_Exercise brief_: Each entry should appear in the answer exactly as written.

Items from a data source
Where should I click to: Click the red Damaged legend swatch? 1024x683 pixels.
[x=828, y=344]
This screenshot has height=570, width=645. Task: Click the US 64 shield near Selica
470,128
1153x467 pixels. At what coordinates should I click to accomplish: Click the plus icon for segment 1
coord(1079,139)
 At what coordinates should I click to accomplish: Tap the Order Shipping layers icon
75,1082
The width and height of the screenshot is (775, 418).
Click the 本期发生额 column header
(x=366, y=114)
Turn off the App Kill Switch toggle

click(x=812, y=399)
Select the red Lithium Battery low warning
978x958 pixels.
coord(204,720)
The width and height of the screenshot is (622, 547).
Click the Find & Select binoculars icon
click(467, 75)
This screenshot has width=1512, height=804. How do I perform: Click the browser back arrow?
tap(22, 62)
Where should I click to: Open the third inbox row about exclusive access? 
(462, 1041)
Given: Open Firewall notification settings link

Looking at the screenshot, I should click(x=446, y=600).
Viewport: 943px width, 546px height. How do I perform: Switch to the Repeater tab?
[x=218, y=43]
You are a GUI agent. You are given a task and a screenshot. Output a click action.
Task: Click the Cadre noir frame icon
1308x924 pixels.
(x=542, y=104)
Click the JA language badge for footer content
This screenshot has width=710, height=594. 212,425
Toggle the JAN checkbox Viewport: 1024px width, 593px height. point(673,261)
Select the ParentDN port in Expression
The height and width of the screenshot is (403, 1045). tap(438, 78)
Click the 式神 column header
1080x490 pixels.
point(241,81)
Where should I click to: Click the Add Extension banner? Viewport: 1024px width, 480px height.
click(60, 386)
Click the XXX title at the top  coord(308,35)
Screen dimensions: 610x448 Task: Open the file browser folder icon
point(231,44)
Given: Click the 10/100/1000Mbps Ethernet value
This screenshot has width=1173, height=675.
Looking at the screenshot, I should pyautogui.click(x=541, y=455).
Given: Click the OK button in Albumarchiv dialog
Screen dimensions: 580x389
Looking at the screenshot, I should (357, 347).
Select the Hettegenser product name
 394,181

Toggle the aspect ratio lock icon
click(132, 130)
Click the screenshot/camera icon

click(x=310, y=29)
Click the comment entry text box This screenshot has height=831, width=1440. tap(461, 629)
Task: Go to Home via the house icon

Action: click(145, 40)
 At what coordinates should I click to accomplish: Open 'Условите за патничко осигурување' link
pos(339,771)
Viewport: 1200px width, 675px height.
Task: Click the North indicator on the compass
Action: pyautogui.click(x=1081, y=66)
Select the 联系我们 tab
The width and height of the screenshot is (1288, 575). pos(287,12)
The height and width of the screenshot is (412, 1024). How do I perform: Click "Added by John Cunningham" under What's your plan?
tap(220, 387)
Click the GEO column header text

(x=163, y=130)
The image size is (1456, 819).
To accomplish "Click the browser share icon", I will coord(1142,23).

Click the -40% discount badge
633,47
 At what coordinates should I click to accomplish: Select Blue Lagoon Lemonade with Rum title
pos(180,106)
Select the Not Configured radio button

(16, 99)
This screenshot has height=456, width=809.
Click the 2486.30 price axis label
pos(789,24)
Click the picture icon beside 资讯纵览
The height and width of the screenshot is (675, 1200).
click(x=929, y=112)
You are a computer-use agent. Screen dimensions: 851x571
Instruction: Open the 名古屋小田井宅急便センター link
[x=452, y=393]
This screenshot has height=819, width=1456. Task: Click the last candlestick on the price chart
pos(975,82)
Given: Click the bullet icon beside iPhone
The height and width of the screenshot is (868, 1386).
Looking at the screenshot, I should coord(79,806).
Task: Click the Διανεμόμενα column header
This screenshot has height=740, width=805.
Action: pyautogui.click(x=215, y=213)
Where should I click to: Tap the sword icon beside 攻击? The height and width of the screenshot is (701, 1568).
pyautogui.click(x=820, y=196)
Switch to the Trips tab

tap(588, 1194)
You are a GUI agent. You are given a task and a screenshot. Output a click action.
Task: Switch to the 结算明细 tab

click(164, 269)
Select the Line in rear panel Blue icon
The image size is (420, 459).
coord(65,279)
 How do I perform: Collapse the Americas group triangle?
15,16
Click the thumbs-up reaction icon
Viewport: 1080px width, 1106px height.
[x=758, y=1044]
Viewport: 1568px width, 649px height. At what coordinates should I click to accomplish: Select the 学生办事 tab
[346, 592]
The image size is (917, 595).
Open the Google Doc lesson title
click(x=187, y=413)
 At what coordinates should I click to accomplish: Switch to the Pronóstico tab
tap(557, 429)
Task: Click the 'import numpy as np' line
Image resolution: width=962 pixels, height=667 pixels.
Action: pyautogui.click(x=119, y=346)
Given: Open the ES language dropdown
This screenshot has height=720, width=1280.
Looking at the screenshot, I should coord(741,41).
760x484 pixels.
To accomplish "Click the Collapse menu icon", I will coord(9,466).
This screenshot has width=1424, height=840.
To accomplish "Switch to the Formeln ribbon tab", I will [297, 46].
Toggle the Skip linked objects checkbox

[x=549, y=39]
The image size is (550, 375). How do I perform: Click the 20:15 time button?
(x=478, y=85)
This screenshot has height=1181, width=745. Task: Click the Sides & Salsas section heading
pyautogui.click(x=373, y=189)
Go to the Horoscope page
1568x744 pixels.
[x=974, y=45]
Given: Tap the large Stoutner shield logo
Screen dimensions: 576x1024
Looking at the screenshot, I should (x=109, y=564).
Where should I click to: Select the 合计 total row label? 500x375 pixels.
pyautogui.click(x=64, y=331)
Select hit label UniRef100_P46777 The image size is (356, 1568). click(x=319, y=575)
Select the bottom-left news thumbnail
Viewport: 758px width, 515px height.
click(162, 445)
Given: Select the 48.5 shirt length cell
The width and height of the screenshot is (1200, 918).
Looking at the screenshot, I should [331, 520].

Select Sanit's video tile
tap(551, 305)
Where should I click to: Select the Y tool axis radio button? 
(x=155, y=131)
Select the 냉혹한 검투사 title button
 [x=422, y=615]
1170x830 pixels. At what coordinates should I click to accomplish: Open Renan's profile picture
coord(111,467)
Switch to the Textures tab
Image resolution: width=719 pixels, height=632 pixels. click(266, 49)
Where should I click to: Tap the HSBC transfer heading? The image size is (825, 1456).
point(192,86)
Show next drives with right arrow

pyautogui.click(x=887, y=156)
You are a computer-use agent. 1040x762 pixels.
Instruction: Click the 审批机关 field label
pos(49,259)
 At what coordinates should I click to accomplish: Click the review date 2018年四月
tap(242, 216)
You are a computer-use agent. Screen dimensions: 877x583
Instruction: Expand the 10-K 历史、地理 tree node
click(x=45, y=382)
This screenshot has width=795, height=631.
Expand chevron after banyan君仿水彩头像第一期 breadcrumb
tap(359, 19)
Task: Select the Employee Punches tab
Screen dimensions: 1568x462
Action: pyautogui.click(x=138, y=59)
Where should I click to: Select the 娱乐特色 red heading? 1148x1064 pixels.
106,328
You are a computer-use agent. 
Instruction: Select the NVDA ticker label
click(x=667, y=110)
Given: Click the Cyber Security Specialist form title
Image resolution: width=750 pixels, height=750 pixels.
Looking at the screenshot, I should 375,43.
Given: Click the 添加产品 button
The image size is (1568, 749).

_Problem solution_:
Where should I click to: Click the red Damaged legend swatch? 1024x683 pixels.
[x=828, y=344]
This screenshot has height=570, width=645. Task: Click the US 64 shield near Selica
470,128
1153x467 pixels. At what coordinates should I click to accomplish: Click the plus icon for segment 1
coord(1079,139)
 At what coordinates should I click to accomplish: Tap the Order Shipping layers icon
75,1082
The width and height of the screenshot is (775, 418).
Click the 本期发生额 column header
(x=366, y=114)
Turn off the App Kill Switch toggle

click(x=812, y=399)
Select the red Lithium Battery low warning
978x958 pixels.
coord(204,720)
The width and height of the screenshot is (622, 547).
Click the Find & Select binoculars icon
click(467, 75)
This screenshot has width=1512, height=804. How do I perform: Click the browser back arrow?
tap(22, 62)
Where should I click to: Open the third inbox row about exclusive access? 
(462, 1041)
Given: Open Firewall notification settings link

Looking at the screenshot, I should click(x=446, y=600).
Viewport: 943px width, 546px height. How do I perform: Switch to the Repeater tab?
[x=218, y=43]
You are a GUI agent. You are given a task and a screenshot. Output a click action.
Task: Click the Cadre noir frame icon
1308x924 pixels.
(x=542, y=104)
Click the JA language badge for footer content
This screenshot has width=710, height=594. 212,425
Toggle the JAN checkbox Viewport: 1024px width, 593px height. point(673,261)
Select the ParentDN port in Expression
The height and width of the screenshot is (403, 1045). tap(438, 78)
Click the 式神 column header
1080x490 pixels.
point(241,81)
Where should I click to: Click the Add Extension banner? Viewport: 1024px width, 480px height.
click(60, 386)
Click the XXX title at the top  coord(308,35)
Screen dimensions: 610x448 Task: Open the file browser folder icon
point(231,44)
Given: Click the 10/100/1000Mbps Ethernet value
This screenshot has width=1173, height=675.
Looking at the screenshot, I should pyautogui.click(x=541, y=455).
Given: Click the OK button in Albumarchiv dialog
Screen dimensions: 580x389
Looking at the screenshot, I should (357, 347).
Select the Hettegenser product name
 394,181

Toggle the aspect ratio lock icon
click(132, 130)
Click the screenshot/camera icon

click(x=310, y=29)
Click the comment entry text box This screenshot has height=831, width=1440. tap(461, 629)
Task: Go to Home via the house icon

Action: click(145, 40)
 At what coordinates should I click to accomplish: Open 'Условите за патничко осигурување' link
pos(339,771)
Viewport: 1200px width, 675px height.
Task: Click the North indicator on the compass
Action: pyautogui.click(x=1081, y=66)
Select the 联系我们 tab
The width and height of the screenshot is (1288, 575). pos(287,12)
The height and width of the screenshot is (412, 1024). How do I perform: Click "Added by John Cunningham" under What's your plan?
tap(220, 387)
Click the GEO column header text

(x=163, y=130)
The image size is (1456, 819).
To accomplish "Click the browser share icon", I will coord(1142,23).

Click the -40% discount badge
633,47
 At what coordinates should I click to accomplish: Select Blue Lagoon Lemonade with Rum title
pos(180,106)
Select the Not Configured radio button

(16, 99)
This screenshot has height=456, width=809.
Click the 2486.30 price axis label
pos(789,24)
Click the picture icon beside 资讯纵览
The height and width of the screenshot is (675, 1200).
click(x=929, y=112)
You are a computer-use agent. Screen dimensions: 851x571
Instruction: Open the 名古屋小田井宅急便センター link
[x=452, y=393]
This screenshot has height=819, width=1456. Task: Click the last candlestick on the price chart
pos(975,82)
Given: Click the bullet icon beside iPhone
The height and width of the screenshot is (868, 1386).
Looking at the screenshot, I should coord(79,806).
Task: Click the Διανεμόμενα column header
This screenshot has height=740, width=805.
Action: pyautogui.click(x=215, y=213)
Where should I click to: Tap the sword icon beside 攻击? The height and width of the screenshot is (701, 1568).
pyautogui.click(x=820, y=196)
Switch to the Trips tab

tap(588, 1194)
You are a GUI agent. You are given a task and a screenshot. Output a click action.
Task: Switch to the 结算明细 tab

click(164, 269)
Select the Line in rear panel Blue icon
The image size is (420, 459).
coord(65,279)
 How do I perform: Collapse the Americas group triangle?
15,16
Click the thumbs-up reaction icon
Viewport: 1080px width, 1106px height.
[x=758, y=1044]
Viewport: 1568px width, 649px height. At what coordinates should I click to accomplish: Select the 学生办事 tab
[346, 592]
The image size is (917, 595).
Open the Google Doc lesson title
click(x=187, y=413)
 At what coordinates should I click to accomplish: Switch to the Pronóstico tab
tap(557, 429)
Task: Click the 'import numpy as np' line
Image resolution: width=962 pixels, height=667 pixels.
Action: pyautogui.click(x=119, y=346)
Given: Open the ES language dropdown
This screenshot has height=720, width=1280.
Looking at the screenshot, I should coord(741,41).
760x484 pixels.
To accomplish "Click the Collapse menu icon", I will coord(9,466).
This screenshot has width=1424, height=840.
To accomplish "Switch to the Formeln ribbon tab", I will [297, 46].
Toggle the Skip linked objects checkbox

[x=549, y=39]
The image size is (550, 375). How do I perform: Click the 20:15 time button?
(x=478, y=85)
This screenshot has height=1181, width=745. Task: Click the Sides & Salsas section heading
pyautogui.click(x=373, y=189)
Go to the Horoscope page
1568x744 pixels.
[x=974, y=45]
Given: Tap the large Stoutner shield logo
Screen dimensions: 576x1024
Looking at the screenshot, I should (x=109, y=564).
Where should I click to: Select the 合计 total row label? 500x375 pixels.
pyautogui.click(x=64, y=331)
Select hit label UniRef100_P46777 The image size is (356, 1568). click(x=319, y=575)
Select the bottom-left news thumbnail
Viewport: 758px width, 515px height.
click(162, 445)
Given: Select the 48.5 shirt length cell
The width and height of the screenshot is (1200, 918).
Looking at the screenshot, I should [331, 520].

Select Sanit's video tile
tap(551, 305)
Where should I click to: Select the Y tool axis radio button? 
(x=155, y=131)
Select the 냉혹한 검투사 title button
 [x=422, y=615]
1170x830 pixels. At what coordinates should I click to accomplish: Open Renan's profile picture
coord(111,467)
Switch to the Textures tab
Image resolution: width=719 pixels, height=632 pixels. click(266, 49)
Where should I click to: Tap the HSBC transfer heading? The image size is (825, 1456).
point(192,86)
Show next drives with right arrow

pyautogui.click(x=887, y=156)
You are a computer-use agent. 1040x762 pixels.
Instruction: Click the 审批机关 field label
pos(49,259)
 At what coordinates should I click to accomplish: Click the review date 2018年四月
tap(242, 216)
You are a computer-use agent. Screen dimensions: 877x583
Instruction: Expand the 10-K 历史、地理 tree node
click(x=45, y=382)
This screenshot has width=795, height=631.
Expand chevron after banyan君仿水彩头像第一期 breadcrumb
tap(359, 19)
Task: Select the Employee Punches tab
Screen dimensions: 1568x462
Action: pyautogui.click(x=138, y=59)
Where should I click to: Select the 娱乐特色 red heading? 1148x1064 pixels.
106,328
You are a computer-use agent. 
Instruction: Select the NVDA ticker label
click(x=667, y=110)
Given: Click the Cyber Security Specialist form title
Image resolution: width=750 pixels, height=750 pixels.
Looking at the screenshot, I should 375,43.
Given: Click the 添加产品 button
The image size is (1568, 749).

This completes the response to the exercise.